El municipio no realiza fumigaciones durante todo el año: en pleno invierno la actividad prácticamente no se justifica, mientras que el comienzo de la primavera marca el momento en que vuelven a intensificarse las intervenciones.
Precauciones
El mosquito charquero tiene además una particularidad que conviene tener en cuenta: su mayor actividad se registra durante el crepúsculo, cuando cae el sol y antes de que vuelva a salir.
Por eso, quienes vayan a caminar, correr o pasar un rato en parques y espacios verdes pueden reducir las picaduras con medidas sencillas: usar ropa clara, preferentemente de mangas largas, colocarse repelente y cubrir las piernas y los pies.
Los mosquitos son atraídos, entre otras cosas, por el olor corporal, la transpiración y el dióxido de carbono que las personas liberan al respirar. El color de la ropa también influye: los tonos oscuros pueden resultar más atractivos. "Si vas vestido de negro sos un blanco móvil", graficó Tasinato.
Dengue
Mientras el municipio refuerza las fumigaciones en los espacios públicos, la principal herramienta contra el dengue sigue estando dentro de las viviendas. El Aedes aegypti puede reproducirse en pequeños recipientes con agua acumulada, por lo que mantener los patios, balcones y jardines libres de recipientes que puedan juntar agua resulta fundamental.
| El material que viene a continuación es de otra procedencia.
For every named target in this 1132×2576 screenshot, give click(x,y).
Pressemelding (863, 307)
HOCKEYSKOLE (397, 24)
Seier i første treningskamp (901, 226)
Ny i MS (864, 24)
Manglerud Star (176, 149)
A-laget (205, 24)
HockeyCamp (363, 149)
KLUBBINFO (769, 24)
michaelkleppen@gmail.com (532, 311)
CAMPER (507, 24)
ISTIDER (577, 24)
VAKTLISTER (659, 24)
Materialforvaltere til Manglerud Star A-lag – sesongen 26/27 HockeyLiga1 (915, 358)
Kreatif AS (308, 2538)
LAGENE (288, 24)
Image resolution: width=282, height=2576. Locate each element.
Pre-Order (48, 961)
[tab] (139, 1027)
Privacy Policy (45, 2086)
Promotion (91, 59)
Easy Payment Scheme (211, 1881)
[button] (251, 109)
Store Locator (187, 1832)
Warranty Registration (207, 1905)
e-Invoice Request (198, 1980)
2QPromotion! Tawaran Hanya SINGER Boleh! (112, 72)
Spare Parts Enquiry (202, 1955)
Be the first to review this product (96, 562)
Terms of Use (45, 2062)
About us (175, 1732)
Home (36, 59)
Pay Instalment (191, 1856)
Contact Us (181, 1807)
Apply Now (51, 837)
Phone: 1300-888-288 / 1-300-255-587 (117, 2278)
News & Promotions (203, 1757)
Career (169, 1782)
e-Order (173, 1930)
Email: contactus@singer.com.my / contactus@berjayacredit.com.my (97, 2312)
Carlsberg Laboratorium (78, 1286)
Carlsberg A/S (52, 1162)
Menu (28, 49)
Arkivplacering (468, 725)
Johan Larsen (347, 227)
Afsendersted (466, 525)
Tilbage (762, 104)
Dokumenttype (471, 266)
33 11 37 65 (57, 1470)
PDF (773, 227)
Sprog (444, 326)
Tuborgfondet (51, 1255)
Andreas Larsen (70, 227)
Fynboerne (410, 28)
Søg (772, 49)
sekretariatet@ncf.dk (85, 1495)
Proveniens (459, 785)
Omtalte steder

Tasinato destacó que durante la temporada anterior Rosario tuvo un escenario favorable: no se registraron casos de dengue, aunque sí hubo presencia de Aedes aegypti. La ausencia de circulación viral y las condiciones que se dieron durante el año impidieron que se estableciera una circulación sostenida.
Pero eso no significa que el riesgo haya desaparecido. Una persona que viaja a zonas donde existe circulación intensa de dengue, como Brasil, Paraguay, Bolivia o Colombia, puede regresar infectada. Si posteriormente es picada por un Aedes aegypti presente en Rosario, ese mosquito puede adquirir el virus y transmitirlo a otras personas.
Por eso, más allá de las fumigaciones y de las condiciones meteorológicas, la recomendación oficial es mantener la prevención durante toda la temporada. "Siempre sirve no bajar la guardia, saber que es algo que puede suceder", resumió Tasinato.